[What you have to do]
Please print the line that holds "Given: Reveal the" and each line after it to the end of the data, word for word, without any pictures.

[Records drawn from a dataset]
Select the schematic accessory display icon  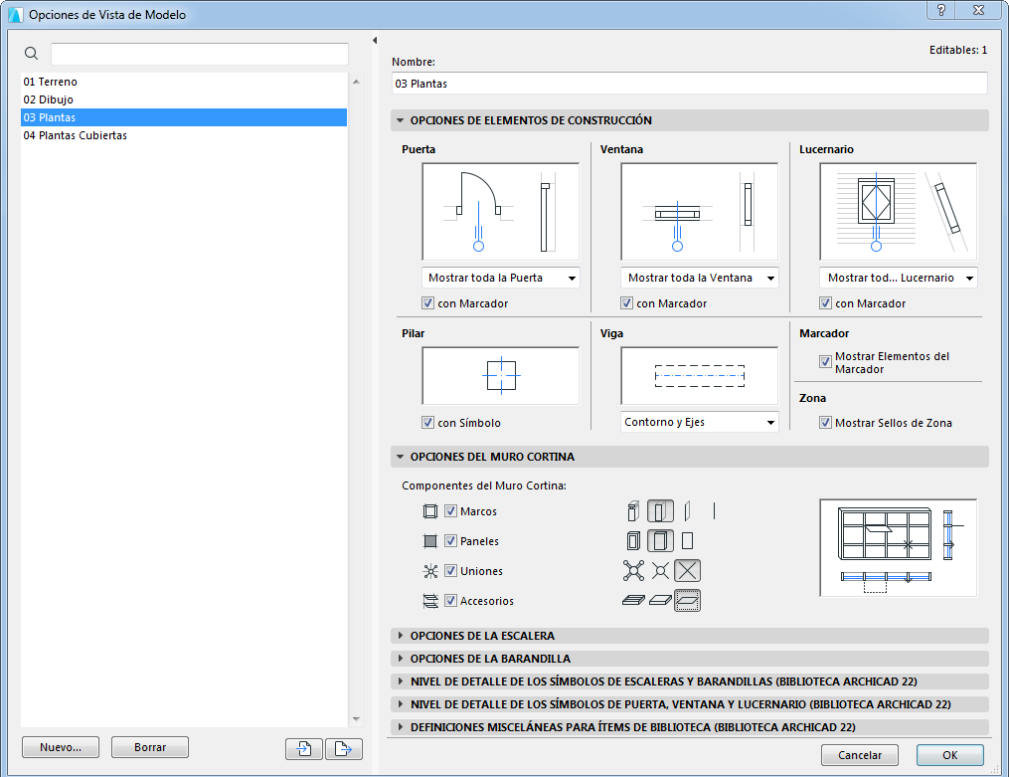(x=687, y=600)
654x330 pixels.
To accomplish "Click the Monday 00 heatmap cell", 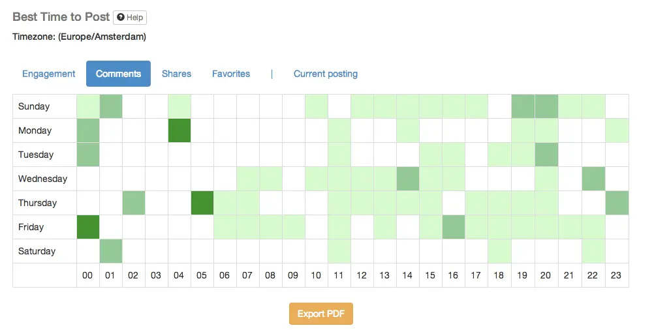I will pos(88,130).
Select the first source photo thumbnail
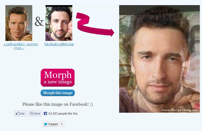202x131 pixels. (x=19, y=23)
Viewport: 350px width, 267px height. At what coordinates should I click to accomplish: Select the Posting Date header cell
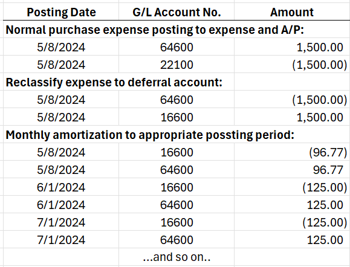pyautogui.click(x=61, y=12)
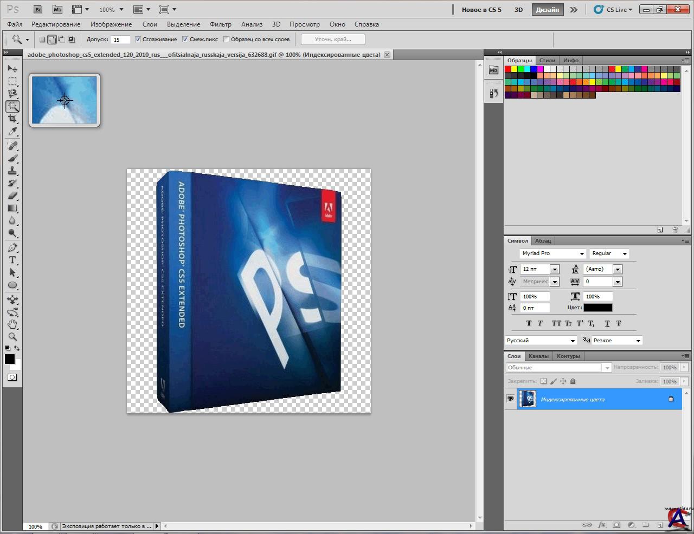Select the Eyedropper tool
Screen dimensions: 694x534
pos(12,132)
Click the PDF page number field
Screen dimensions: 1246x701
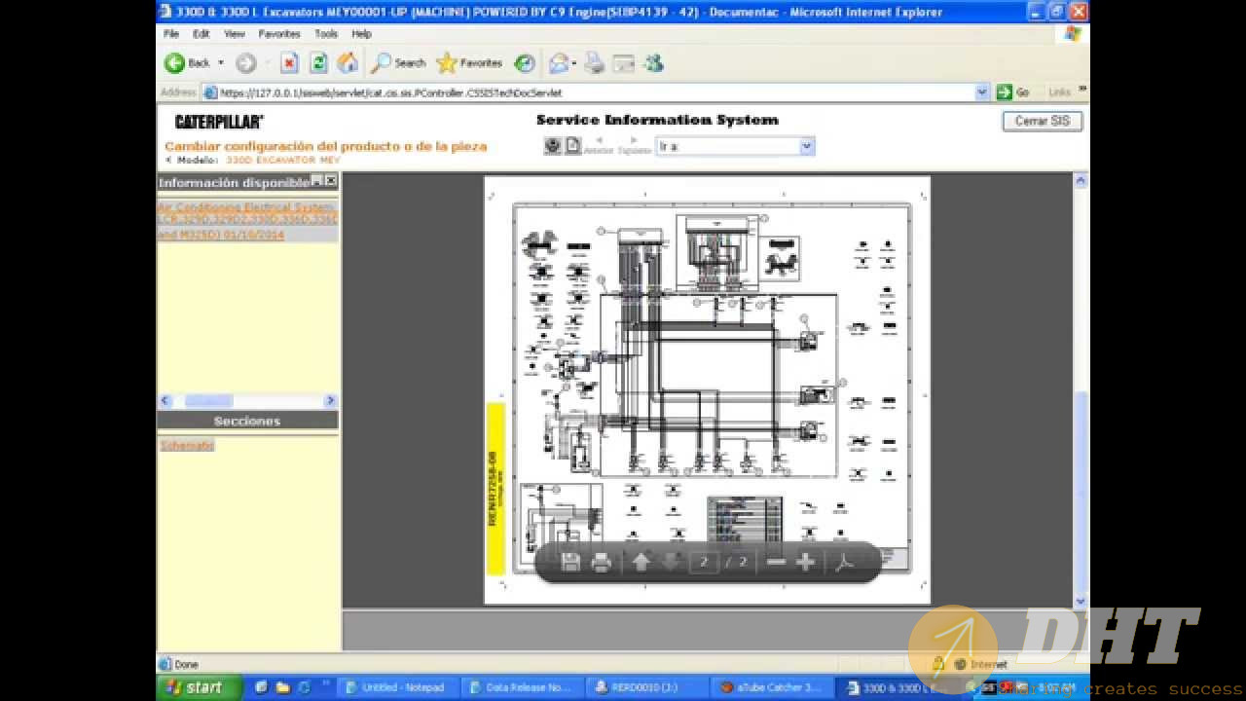[703, 563]
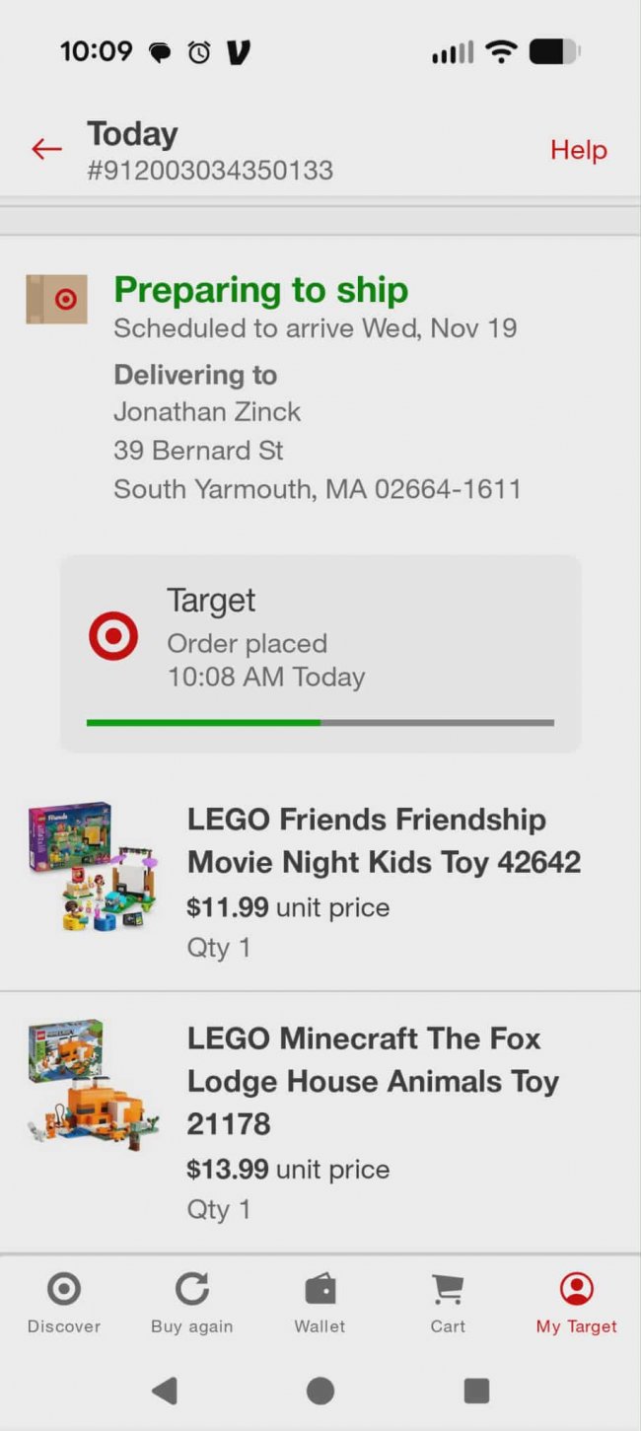Open the Help link

coord(578,150)
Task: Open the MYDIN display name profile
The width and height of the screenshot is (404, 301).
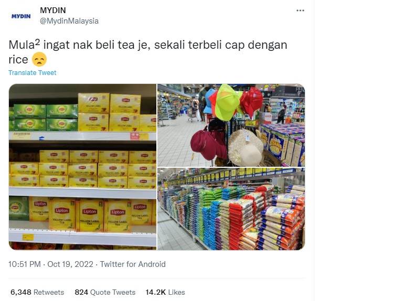Action: (x=53, y=10)
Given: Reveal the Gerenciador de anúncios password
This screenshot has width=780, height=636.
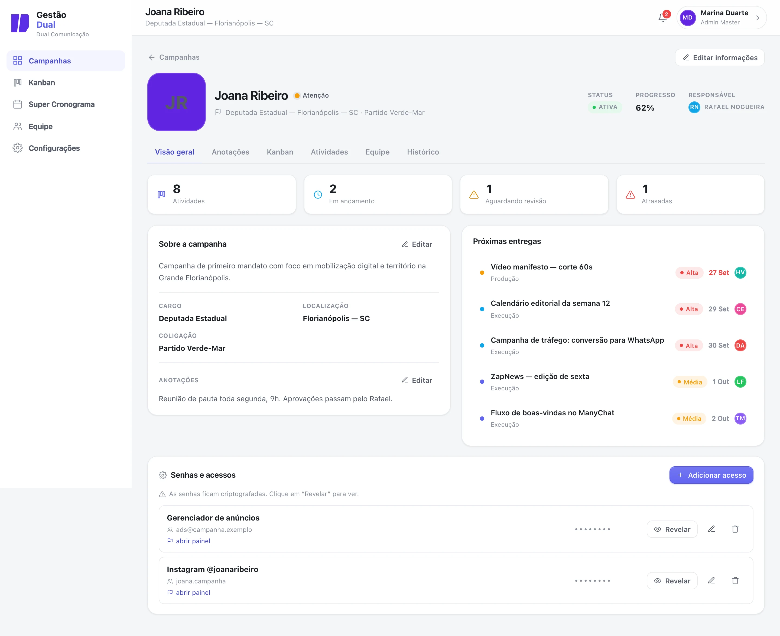Looking at the screenshot, I should tap(672, 529).
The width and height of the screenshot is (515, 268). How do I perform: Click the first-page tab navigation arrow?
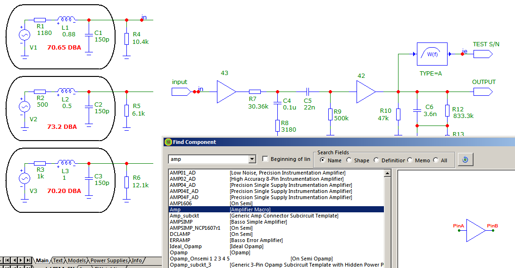[x=6, y=260]
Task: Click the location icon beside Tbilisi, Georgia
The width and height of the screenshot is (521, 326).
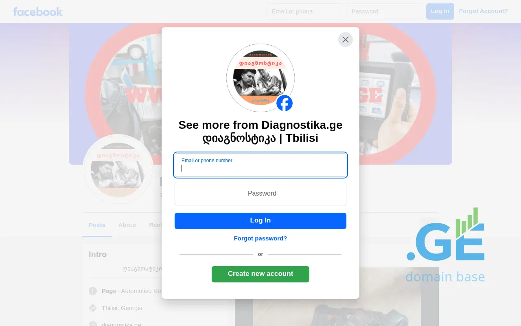Action: [x=93, y=308]
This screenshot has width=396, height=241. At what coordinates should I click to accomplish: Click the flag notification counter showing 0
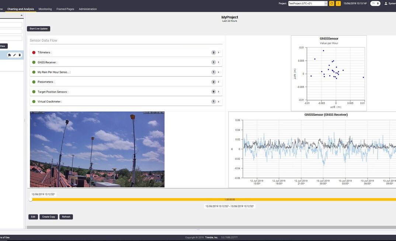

[Result for this task]
Given: Reveal the Gerenciador de anúncios password
This screenshot has width=780, height=636.
Looking at the screenshot, I should tap(672, 529).
The width and height of the screenshot is (515, 268). How do I perform: Click the first-page tab navigation arrow?
[x=6, y=260]
Task: Click the location icon beside Tbilisi, Georgia
The width and height of the screenshot is (521, 326).
Action: [x=93, y=308]
This screenshot has width=396, height=241. At what coordinates should I click to accomplish: Click the flag notification counter showing 0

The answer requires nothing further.